QE doesn't involve cancelling the debt that banks owe. It involves the central bank buying the debt that banks own and that somebody else (often the US Treasury) owes to them.
Debt owed or debt owned. Just one small letter, eh? Just an "n" sound inserted in the right spot.
Um, no. The words "marital" and "martial" sound and look a lot a like, too. But I hope Ms Stein doesn't take them as synonyms.
Briefly. Suppose a trading desk at Bank of America owned a lot of Treasury bills. QE means the Fed buys those bills and pays for them by newly created money -- poof! the B of A desk can put the newly 'paid' money on its own books, and the Fed has the T-bills on the asset side of its balance sheet. The money supply is larger than it was a moment ago. No debt of Bank of America has been forgiven, but B of A does have more cash on hand than it did a moment ago.
The 2008 bank bailout and the subsequent rounds of QE are somewhat different subjects, conflated here. (They are related, though, and again Weissman covers all this ground well.)
In another statement, Stein connected the bailout to her proposed student debt relief program more elaborately. She said the bailout "didn't put money in" the banks' pockets, but "rid them of all that debt that they would otherwise have had to pay." That's what she wants to do for former students who owe a lot of money.
Sorry, Ms Stein, the bailout -- and the QEs -- did and DO put money into banks' pockets. Creating the money in the process. The banks are the points whence the new quantities of money enter the system, because dumping it from helicopters is considered inelegant. Such ignorance from someone of her prominence and ambitions is almost Trumpian. Though, to be fair, she is in many other respects utterly unTrumpian.

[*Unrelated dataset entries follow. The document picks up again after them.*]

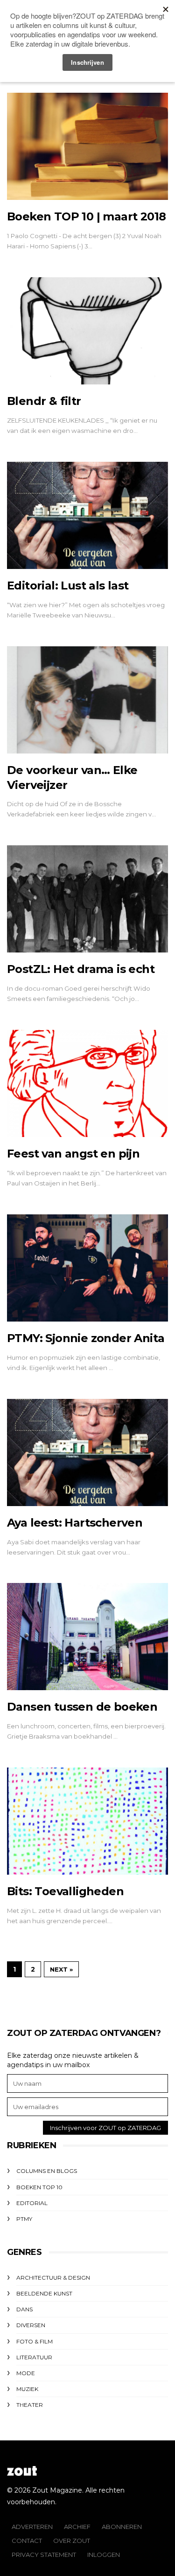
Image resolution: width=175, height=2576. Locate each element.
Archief (77, 2526)
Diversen (30, 2325)
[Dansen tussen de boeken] (87, 1636)
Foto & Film (34, 2341)
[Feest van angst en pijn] (87, 1083)
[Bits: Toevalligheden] (87, 1821)
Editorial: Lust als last (68, 585)
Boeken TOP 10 (39, 2187)
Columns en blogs (46, 2170)
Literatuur (34, 2357)
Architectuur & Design (53, 2277)
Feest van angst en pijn (73, 1153)
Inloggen (103, 2554)
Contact (27, 2540)
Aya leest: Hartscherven (74, 1522)
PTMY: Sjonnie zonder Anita (85, 1338)
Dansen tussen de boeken (82, 1706)
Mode (25, 2373)
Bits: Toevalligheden (65, 1891)
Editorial (32, 2202)
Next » (61, 1969)
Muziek (27, 2388)
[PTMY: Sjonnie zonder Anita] (87, 1268)
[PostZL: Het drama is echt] (87, 898)
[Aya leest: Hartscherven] (87, 1452)
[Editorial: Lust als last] (87, 515)
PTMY (24, 2218)
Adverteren (32, 2526)
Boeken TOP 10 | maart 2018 (86, 216)
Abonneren (122, 2526)
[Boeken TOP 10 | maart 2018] (87, 146)
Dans (24, 2309)
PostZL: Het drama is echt (80, 969)
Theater (29, 2404)
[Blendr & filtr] (87, 330)
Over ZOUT (71, 2540)
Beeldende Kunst (44, 2293)
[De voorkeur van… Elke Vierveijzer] (87, 700)
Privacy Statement (44, 2554)
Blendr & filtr (44, 401)
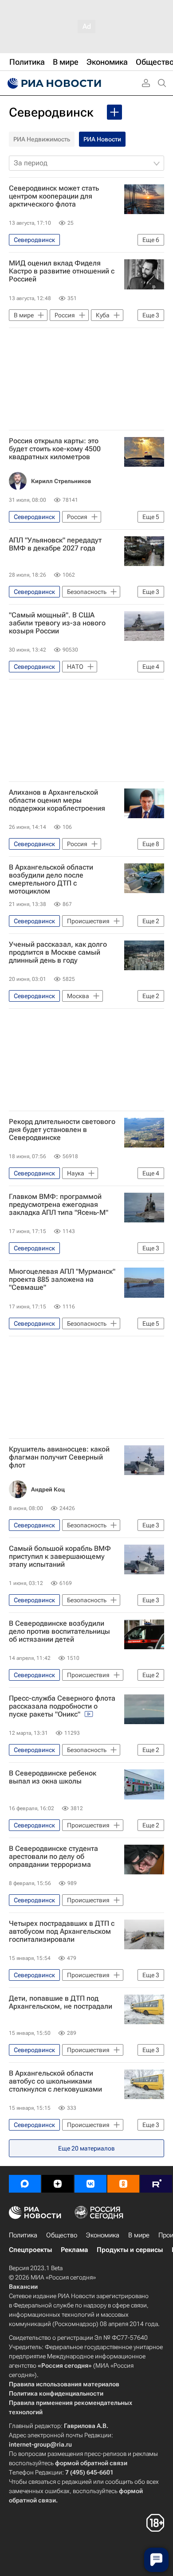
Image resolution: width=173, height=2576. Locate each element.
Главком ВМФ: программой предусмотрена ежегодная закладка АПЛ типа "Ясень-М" (58, 1205)
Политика (23, 2235)
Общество (61, 2235)
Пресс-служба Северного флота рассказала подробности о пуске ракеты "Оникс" (62, 1706)
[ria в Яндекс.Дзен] (58, 2184)
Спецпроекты (30, 2250)
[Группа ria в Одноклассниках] (123, 2184)
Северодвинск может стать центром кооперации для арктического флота (54, 196)
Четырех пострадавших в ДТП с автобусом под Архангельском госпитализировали (61, 1932)
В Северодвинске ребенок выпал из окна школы (52, 1777)
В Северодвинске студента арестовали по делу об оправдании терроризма (53, 1857)
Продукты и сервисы (130, 2250)
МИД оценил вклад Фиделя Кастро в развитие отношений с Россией (61, 271)
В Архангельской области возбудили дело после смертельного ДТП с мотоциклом (51, 879)
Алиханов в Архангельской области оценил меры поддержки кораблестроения (57, 800)
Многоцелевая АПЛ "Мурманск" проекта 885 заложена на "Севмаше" (62, 1280)
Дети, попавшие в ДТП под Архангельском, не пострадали (60, 2002)
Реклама (74, 2250)
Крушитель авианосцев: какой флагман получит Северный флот (59, 1457)
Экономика (102, 2235)
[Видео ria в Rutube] (156, 2184)
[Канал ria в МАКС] (25, 2184)
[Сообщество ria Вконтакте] (90, 2184)
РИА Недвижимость (41, 139)
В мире (138, 2235)
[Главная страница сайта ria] (53, 83)
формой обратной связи (91, 2463)
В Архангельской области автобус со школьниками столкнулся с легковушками (55, 2081)
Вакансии (23, 2286)
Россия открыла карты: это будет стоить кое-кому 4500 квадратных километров (55, 449)
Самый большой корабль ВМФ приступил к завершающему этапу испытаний (60, 1557)
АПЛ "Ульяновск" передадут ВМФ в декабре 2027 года (55, 544)
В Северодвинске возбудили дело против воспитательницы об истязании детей (59, 1631)
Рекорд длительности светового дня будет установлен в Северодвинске (62, 1130)
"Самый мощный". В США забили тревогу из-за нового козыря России (57, 623)
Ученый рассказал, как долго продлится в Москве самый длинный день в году (58, 952)
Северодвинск (51, 112)
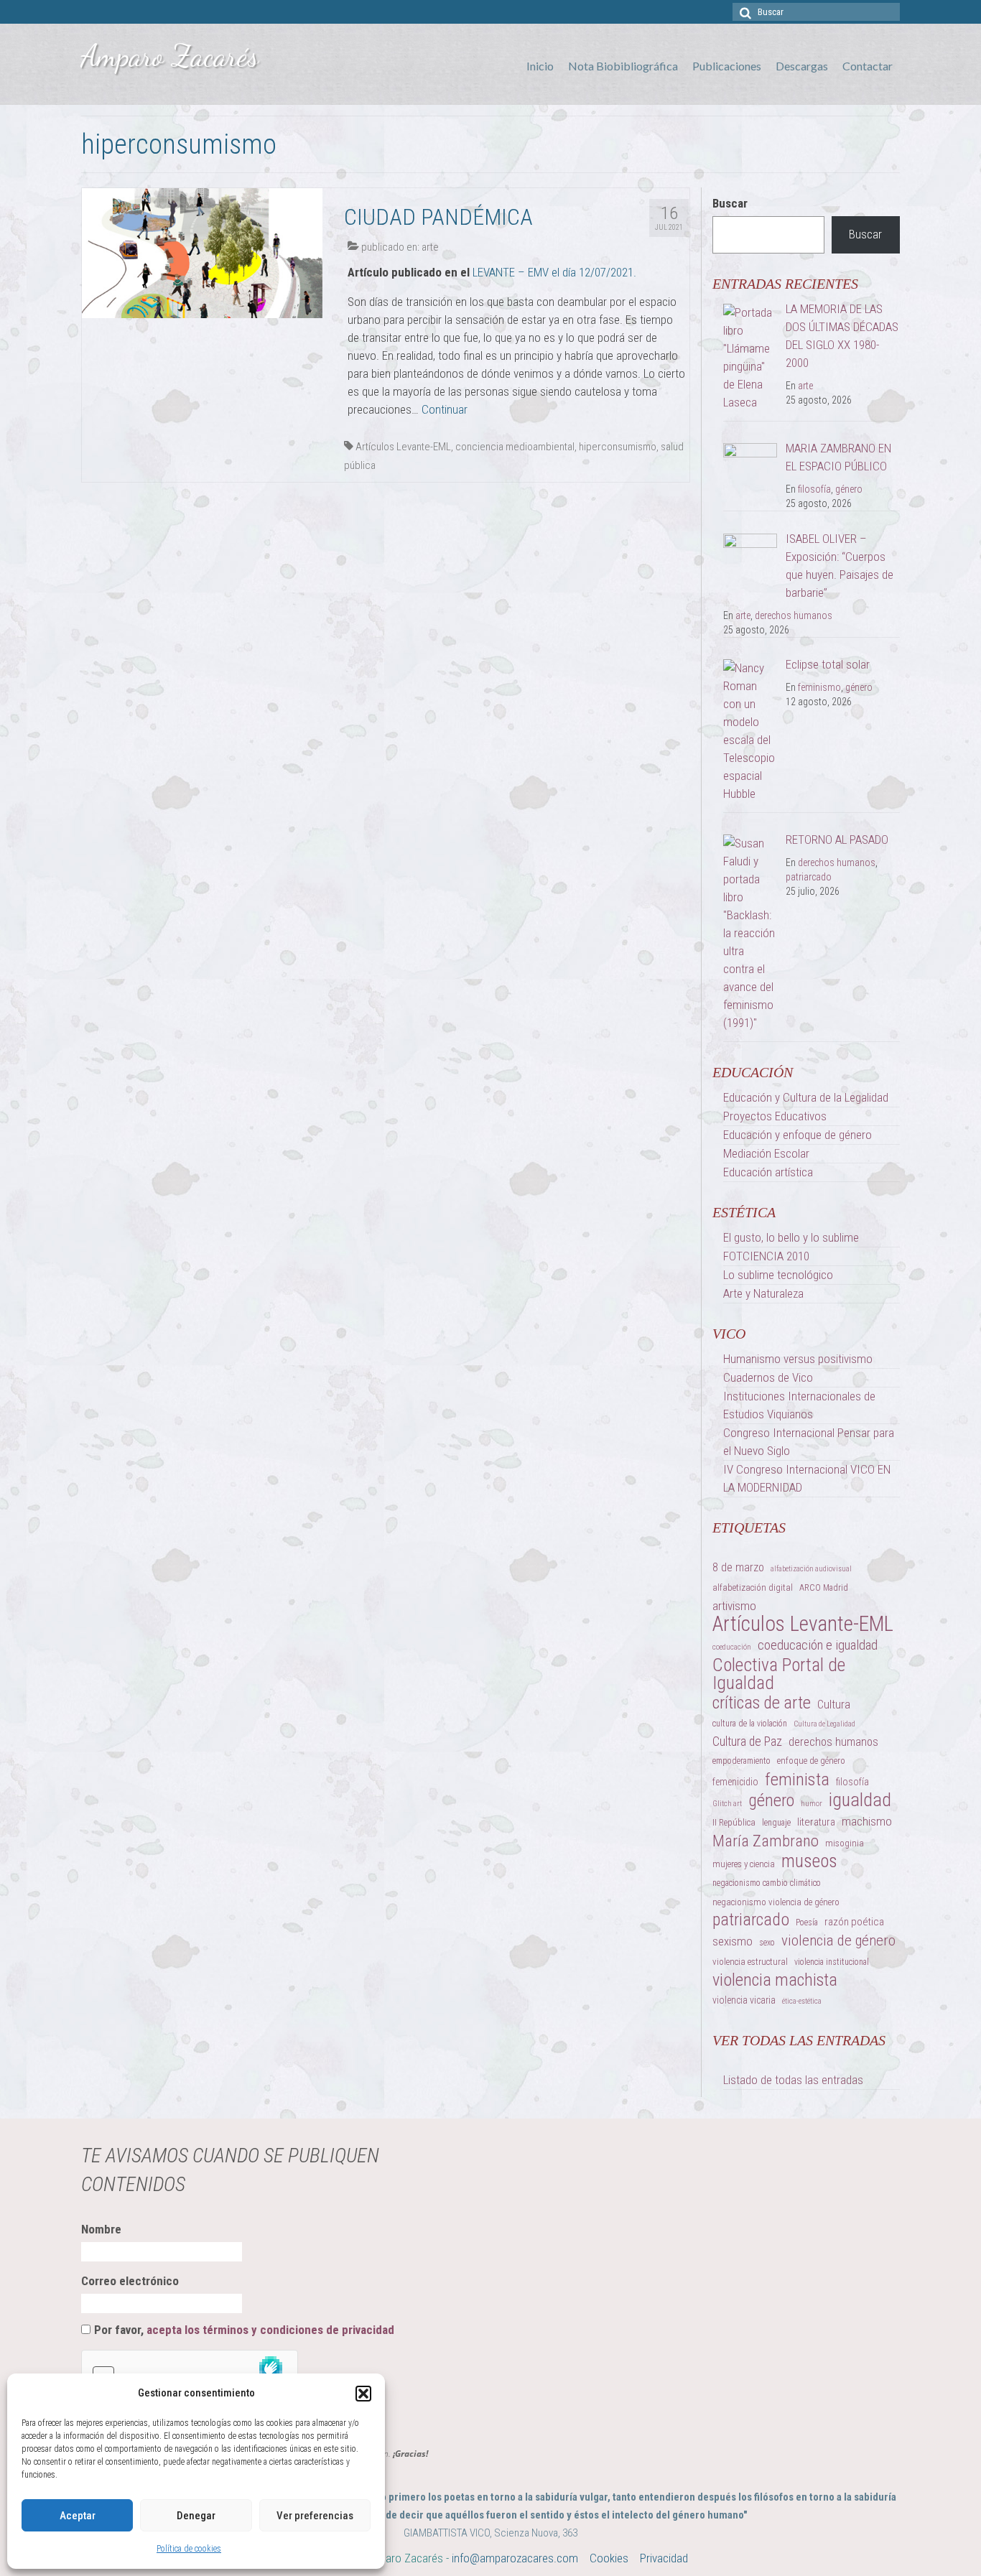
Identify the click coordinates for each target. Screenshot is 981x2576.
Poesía (807, 1922)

All of that said: I would still say to anyone wavering between a vote for Clinton and a vote for Stein: vote for Stein. Just as I would say to anyone wavering between a vote for Trump and one for Johnson: vote for Johnson. The big issue now is the rejection of the two party system itself, the one tat keeps giving us these 'choices.' Stein and Johnson together represent the very imperfect heads of the little rebel alliance.